Your assignment: Only a verbatim restatement of the lines from the one with "Task: Zoom out using the minus icon" through the end of the listing below is wanted. Pictures should be left out.

Supplied data:

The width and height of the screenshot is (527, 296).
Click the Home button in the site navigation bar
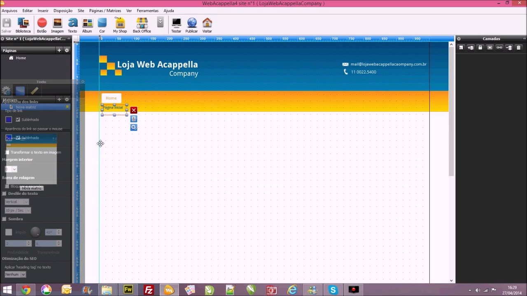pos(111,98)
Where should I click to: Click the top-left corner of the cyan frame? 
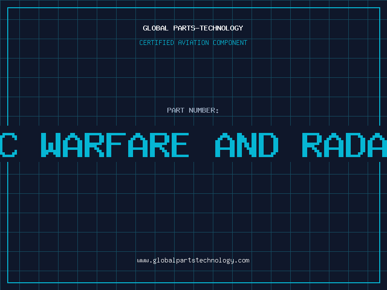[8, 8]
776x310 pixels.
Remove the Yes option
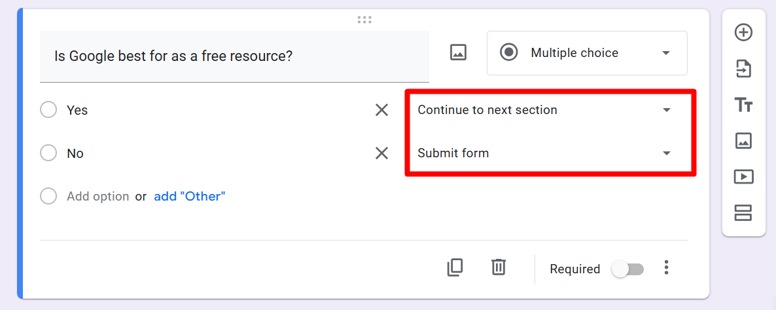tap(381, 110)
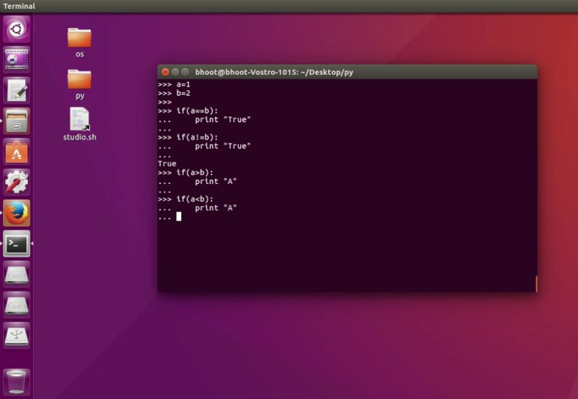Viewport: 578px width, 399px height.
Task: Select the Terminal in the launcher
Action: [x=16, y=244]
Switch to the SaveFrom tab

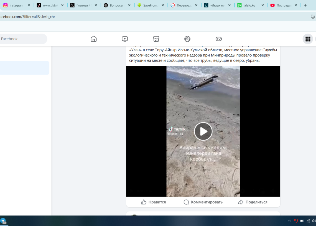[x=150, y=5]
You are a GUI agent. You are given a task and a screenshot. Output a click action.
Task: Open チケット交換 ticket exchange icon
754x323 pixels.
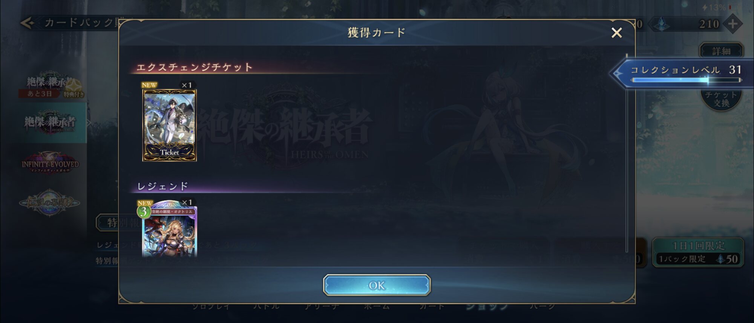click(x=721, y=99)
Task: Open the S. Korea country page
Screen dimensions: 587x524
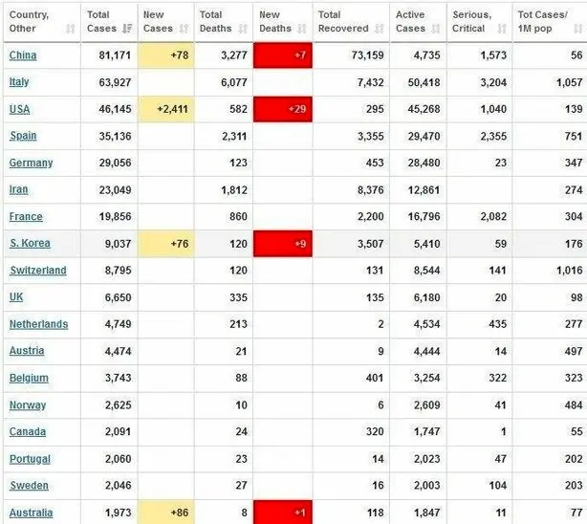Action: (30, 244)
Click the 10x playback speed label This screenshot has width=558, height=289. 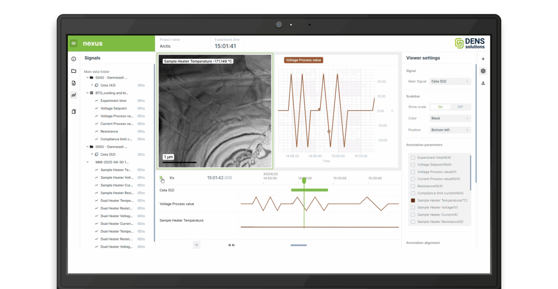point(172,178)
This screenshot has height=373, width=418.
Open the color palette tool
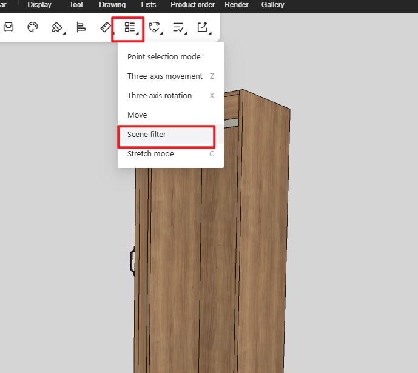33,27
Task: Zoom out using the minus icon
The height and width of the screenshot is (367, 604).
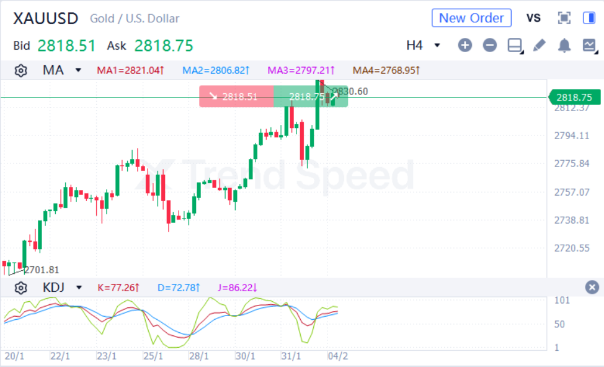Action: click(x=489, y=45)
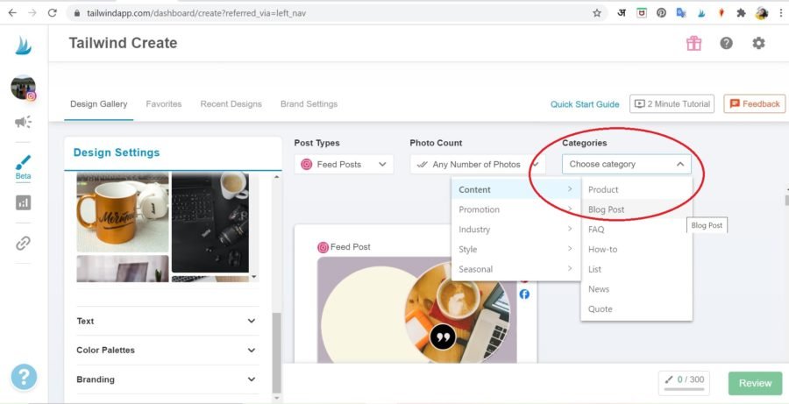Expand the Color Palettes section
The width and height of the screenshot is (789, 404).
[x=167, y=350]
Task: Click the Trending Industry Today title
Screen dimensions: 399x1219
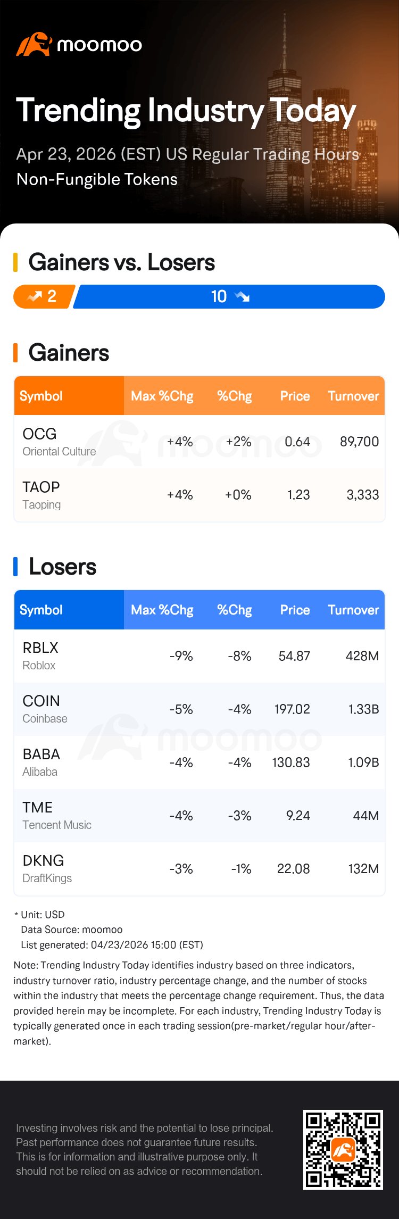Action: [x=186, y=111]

Response to the exercise:
Task: Zoom out using the minus icon
The height and width of the screenshot is (367, 604).
Action: click(x=489, y=45)
Expand the Color Palettes section
The width and height of the screenshot is (789, 404).
[x=167, y=350]
Task: Click the Trending Industry Today title
Screen dimensions: 399x1219
Action: [x=186, y=111]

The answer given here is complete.